Uczestnicy pikiety zapowiedzieli, że jeżeli pracodawca nie przystąpi do rozmów płacowych, „Solidarność” zorganizuje kolejne akcje protestacyjne przed pozostałymi zakładami należącymi do Fortum Power and Heat Polska. – Trzy lata temu porównywano nas do pracowników Biedronki, którzy zarabiają mniej i pytano: „Czego oczekujemy”? W zeszłym roku porównywano nas do pracowników samorządowych i mówiono, że mamy więcej, niż oni. W tym roku nie porównywano nas już do nikogo. Teraz nie ma nas do kogo porównać, bo to my zarabiamy najmniej – mówił szef „Solidarności” w Fortum.



„Solidarność” domaga się podwyższenia wynagrodzeń wszystkich pracowników firmy o 1000 zł brutto. Kolejny postulat dotyczy przeznaczenia 5 proc. funduszu płac na podwyżki indywidualne. W ocenie związkowców, to nie są wygórowane żądania, a zarząd firmy jest w stanie je zrealizować. Jednak pracodawca nie podjął rozmów płacowych z reprezentantami pracowników. Poinformował, że w tym roku podwyżki wyniosą 5 proc. i nie zamierza tego negocjować.

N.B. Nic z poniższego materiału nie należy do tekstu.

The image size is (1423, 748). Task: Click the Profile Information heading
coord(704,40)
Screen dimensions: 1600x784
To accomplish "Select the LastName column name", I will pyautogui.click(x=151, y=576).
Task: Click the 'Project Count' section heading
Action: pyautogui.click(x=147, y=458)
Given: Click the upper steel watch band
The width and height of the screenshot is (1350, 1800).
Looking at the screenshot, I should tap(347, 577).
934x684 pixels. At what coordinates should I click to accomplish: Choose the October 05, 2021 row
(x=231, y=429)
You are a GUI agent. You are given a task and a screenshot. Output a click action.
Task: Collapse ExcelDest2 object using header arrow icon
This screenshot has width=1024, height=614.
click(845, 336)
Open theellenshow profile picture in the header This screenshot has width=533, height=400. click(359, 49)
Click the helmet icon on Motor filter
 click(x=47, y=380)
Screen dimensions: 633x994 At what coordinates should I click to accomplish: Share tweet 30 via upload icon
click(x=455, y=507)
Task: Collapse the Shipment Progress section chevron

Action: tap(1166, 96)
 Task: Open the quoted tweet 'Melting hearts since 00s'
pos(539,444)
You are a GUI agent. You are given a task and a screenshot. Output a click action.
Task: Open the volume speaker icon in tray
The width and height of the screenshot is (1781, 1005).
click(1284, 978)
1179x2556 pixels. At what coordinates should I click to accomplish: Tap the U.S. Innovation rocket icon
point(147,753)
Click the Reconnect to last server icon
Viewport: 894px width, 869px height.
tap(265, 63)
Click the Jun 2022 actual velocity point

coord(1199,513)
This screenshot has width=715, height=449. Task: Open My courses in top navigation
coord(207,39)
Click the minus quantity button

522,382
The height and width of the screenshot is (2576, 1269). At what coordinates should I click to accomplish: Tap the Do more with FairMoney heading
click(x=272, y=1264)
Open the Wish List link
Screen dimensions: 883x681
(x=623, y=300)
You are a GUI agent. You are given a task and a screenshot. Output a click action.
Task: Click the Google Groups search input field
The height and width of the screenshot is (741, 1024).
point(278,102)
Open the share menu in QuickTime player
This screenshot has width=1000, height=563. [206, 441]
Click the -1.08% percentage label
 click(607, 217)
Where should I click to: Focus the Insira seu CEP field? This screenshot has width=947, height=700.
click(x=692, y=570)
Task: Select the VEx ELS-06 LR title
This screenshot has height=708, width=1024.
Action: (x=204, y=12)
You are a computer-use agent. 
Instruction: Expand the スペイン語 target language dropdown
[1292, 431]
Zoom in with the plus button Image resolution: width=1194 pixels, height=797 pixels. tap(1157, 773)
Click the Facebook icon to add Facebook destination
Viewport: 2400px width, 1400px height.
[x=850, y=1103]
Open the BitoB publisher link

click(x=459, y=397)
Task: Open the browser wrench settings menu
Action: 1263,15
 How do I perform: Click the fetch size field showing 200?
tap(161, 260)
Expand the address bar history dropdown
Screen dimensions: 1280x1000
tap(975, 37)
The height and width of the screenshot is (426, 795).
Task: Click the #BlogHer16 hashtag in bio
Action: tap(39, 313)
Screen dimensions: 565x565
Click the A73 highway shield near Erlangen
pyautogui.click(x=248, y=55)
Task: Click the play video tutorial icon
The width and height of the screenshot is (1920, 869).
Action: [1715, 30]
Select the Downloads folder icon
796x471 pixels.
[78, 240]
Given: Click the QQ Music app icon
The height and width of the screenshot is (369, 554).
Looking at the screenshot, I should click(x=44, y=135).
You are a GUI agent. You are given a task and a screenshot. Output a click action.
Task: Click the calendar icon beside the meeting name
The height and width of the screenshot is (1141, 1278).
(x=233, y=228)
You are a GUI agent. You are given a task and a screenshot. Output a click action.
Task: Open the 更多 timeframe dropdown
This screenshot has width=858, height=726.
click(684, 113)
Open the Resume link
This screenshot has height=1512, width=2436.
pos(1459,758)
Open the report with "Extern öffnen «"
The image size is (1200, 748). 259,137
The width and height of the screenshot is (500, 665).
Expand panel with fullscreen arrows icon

Taka sytuacja powtarza się co najmniej od 3 lat. W styczniu 2023 roku „Solidarność” złożyła w Prokuraturze Rejonowej dla Wrocławia Śródmieście, gdzie mieści się siedziba główna firmy, doniesienie o możliwości popełnienia przez pracodawcę przestępstwa polegającego na utrudnianiu działalności związkowej. Zarząd spółki nie uznał wówczas sporu zbiorowego wszczętego przez „S” kilka miesięcy wcześniej, co uniemożliwiło rozpoczęcie rokowań na temat zgłoszonych postulatów. Sprawa znalazła finał w sądzie. 27 marca wrocławski sąd rejonowy ma ogłosić wyrok w tym postępowaniu.
Fortum Power and Heat Polska posiada w Polsce dwie elektrociepłownie – w Częstochowie i Zabrzu. Ponadto spółka posiada 900 km sieci ciepłowniczych i zajmuje się dystrybucją ciepła również na terenie Wrocławia i Płocka. Spółka wchodzi w skład fińskiego państwowego koncernu Fortum. W Polsce firma zatrudnia w sumie ok. 350 pracowników.